The Duke's co-star, Randolph Scott, was rarely cast in a villainous role in Westerns but he makes an effective one here and is a formidable opponent for Wayne's character. During filming, it was reported that Scott and Wayne didn't get along, mostly due to creative differences. Scott took a more artistic approach to acting than Wayne who had a very unpretentious approach to his craft. Wayne had no trouble warming to co-star Dietrich, however, and their off-screen affair was well known in Hollywood circles. According to Ronald L. Davis, the author of Duke: The Life and Image of John Wayne, the rugged cowboy star "spent evenings at Dietrich's house, confiding his marital problems to the sympathetic actress. He was restless and bored with Josephine and spent as little time at home as possible. He confessed to Marlene that his sex life with Josie was minimal. "Four times in ten years," Duke snorted, explaining his four children. Dietrich had introduced him to more exotic sex; she made him feel like a man in bed and admired him physically. Although the dignified Josephine seemed cold by comparison, Duke continued to praise his wife as a "wonderful, religious woman" and an ideal mother."
Director: Ray Enright
Producer: Frank Lloyd, Lee Marcus (associate)

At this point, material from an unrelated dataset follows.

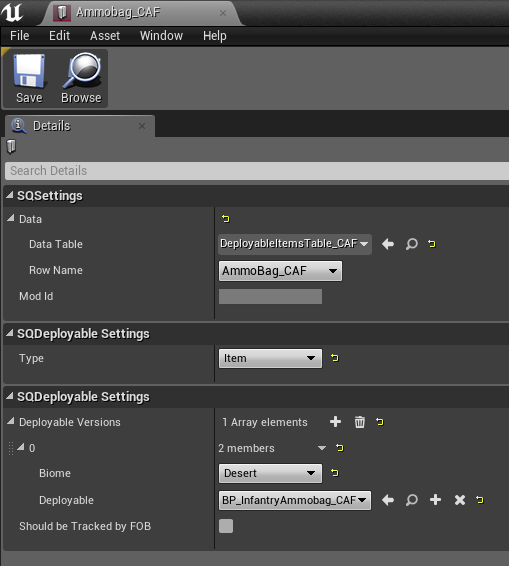
Task: Toggle Should be Tracked by FOB checkbox
Action: point(226,526)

Screenplay: Lawrence Hazard, Tom Reed, Rex Beach (novel)
Cinematography: Milton R. Krasner
Music: Hans J. Salter
Art Direction: John B. Goodman, Jack Otterson
Principal Cast: Marlene Dietrich (Cherry Malotte), Randolph Scott (Alexander McNamara), John Wayne (Roy Glennister), Margaret Lindsay (Helen Chester), Harry Carey (Al Dextry), Richard Barthelmess (Bronco Kid Farrell), George Cleveland (Banty)
BW-87m.
By Jeff Stafford
MONDAY, APRIL 9
11:00 p.m. (ET)/8:00 p.m. (PT) SLIM (1937)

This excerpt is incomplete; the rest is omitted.